Exercise data:

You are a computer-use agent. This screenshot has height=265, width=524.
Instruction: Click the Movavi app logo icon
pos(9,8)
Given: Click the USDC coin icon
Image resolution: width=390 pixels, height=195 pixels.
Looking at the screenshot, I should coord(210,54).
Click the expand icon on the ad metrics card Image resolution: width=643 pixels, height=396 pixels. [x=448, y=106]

==

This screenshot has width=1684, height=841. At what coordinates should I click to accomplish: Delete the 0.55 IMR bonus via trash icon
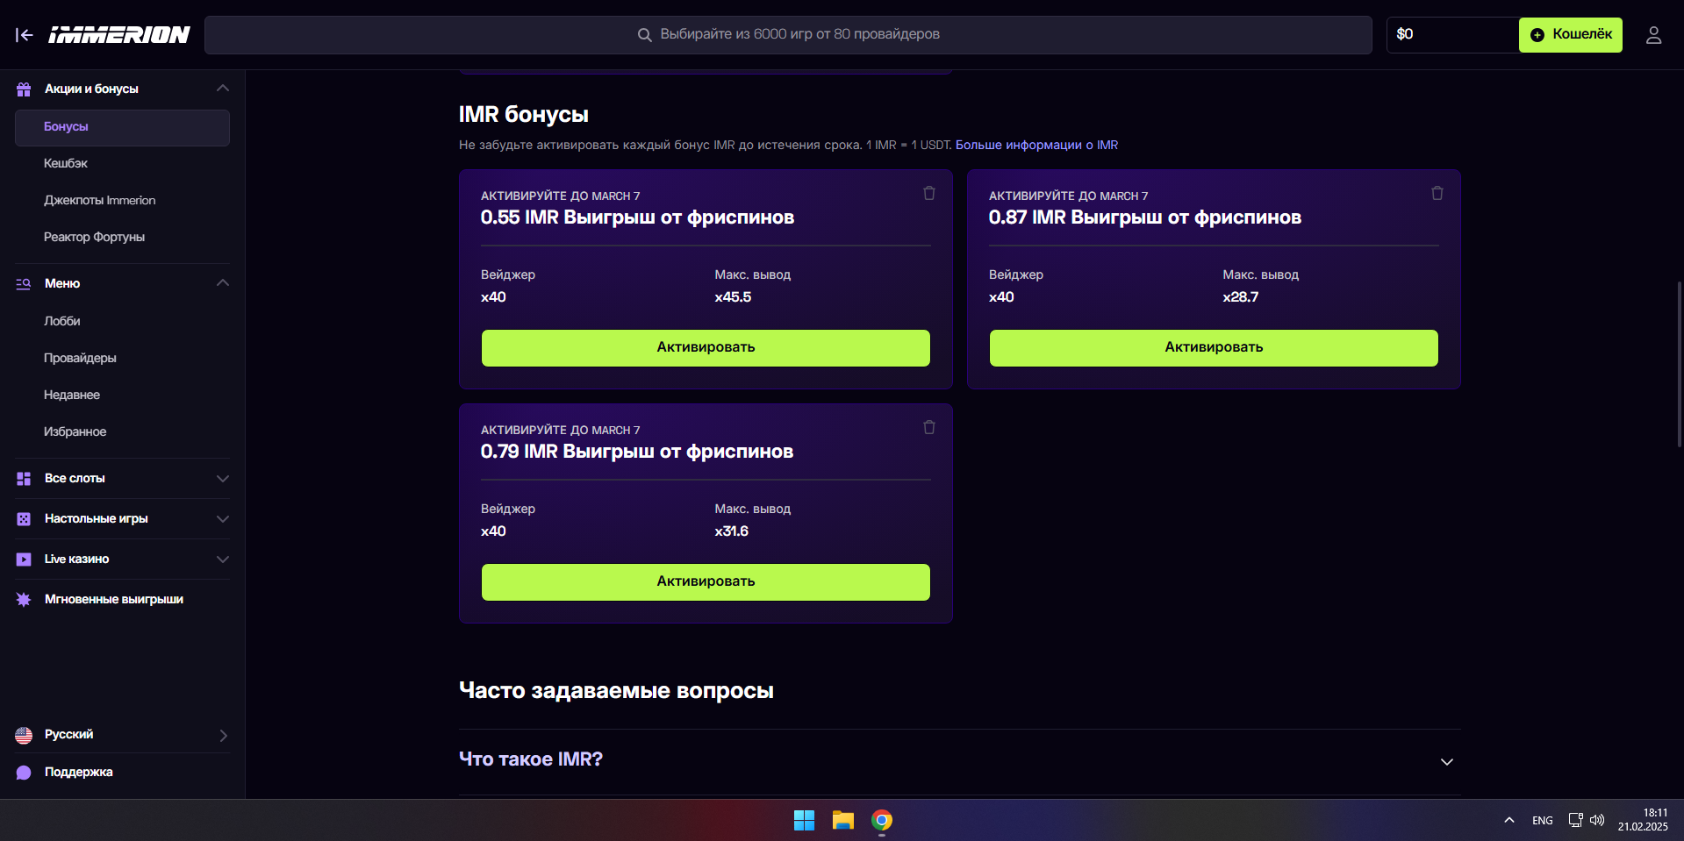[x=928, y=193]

---

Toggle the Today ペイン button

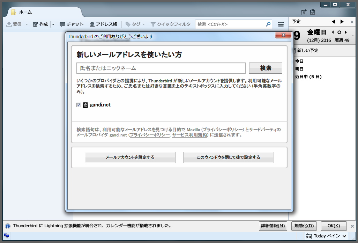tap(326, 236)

Directions for this task: Everything above from the line with "You are a computer-use" to the line with "Click the expand", both included, must be repeated exactly, and nothing outside that range.

Exercise output:
You are a computer-use agent. This screenshot has height=265, width=524.
Instruction: Click the Movavi app logo icon
pos(9,8)
Given: Click the USDC coin icon
Image resolution: width=390 pixels, height=195 pixels.
Looking at the screenshot, I should coord(210,54).
Click the expand icon on the ad metrics card Image resolution: width=643 pixels, height=396 pixels. [x=448, y=106]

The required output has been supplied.